BEGIN Record excerpts

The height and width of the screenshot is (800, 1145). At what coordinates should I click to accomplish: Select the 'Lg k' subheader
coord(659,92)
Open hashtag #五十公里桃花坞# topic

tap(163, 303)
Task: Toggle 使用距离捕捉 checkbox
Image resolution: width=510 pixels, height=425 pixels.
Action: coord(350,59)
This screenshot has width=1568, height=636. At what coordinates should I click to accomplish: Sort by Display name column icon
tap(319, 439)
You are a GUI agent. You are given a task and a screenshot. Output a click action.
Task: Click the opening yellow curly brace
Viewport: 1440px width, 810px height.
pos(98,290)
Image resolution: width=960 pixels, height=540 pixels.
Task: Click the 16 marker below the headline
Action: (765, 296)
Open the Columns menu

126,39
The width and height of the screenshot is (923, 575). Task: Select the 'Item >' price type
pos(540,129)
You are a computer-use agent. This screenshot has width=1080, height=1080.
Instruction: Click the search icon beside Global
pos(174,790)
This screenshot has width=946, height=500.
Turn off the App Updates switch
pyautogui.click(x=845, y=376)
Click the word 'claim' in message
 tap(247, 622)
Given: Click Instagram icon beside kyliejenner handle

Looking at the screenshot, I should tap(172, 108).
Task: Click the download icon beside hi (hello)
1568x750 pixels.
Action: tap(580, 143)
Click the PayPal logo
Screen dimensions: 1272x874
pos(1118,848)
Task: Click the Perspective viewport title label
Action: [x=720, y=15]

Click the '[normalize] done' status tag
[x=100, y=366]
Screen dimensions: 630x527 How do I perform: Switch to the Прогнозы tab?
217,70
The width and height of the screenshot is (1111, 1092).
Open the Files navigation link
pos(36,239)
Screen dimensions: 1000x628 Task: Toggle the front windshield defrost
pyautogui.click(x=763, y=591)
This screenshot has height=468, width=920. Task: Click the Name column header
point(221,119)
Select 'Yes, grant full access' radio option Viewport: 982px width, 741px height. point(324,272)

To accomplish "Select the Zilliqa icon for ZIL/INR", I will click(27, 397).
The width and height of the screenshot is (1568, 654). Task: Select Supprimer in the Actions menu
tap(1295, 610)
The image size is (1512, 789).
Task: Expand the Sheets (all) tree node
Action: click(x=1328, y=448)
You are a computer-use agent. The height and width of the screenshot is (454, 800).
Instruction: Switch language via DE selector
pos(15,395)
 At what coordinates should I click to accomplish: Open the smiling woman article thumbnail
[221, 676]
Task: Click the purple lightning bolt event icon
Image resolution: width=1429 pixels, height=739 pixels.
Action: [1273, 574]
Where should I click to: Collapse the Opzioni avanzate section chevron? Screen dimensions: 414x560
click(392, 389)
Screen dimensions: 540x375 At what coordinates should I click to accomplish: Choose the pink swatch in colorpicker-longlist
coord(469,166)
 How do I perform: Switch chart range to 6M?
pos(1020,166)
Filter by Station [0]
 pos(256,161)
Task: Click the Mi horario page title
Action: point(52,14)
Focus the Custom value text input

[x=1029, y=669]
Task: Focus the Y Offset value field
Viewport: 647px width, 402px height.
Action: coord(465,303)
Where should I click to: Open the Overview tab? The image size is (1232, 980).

END Record excerpts

## Prompt:
Scan the lines above for "agent" and state how many match, nothing more.

## Completed exercise:
3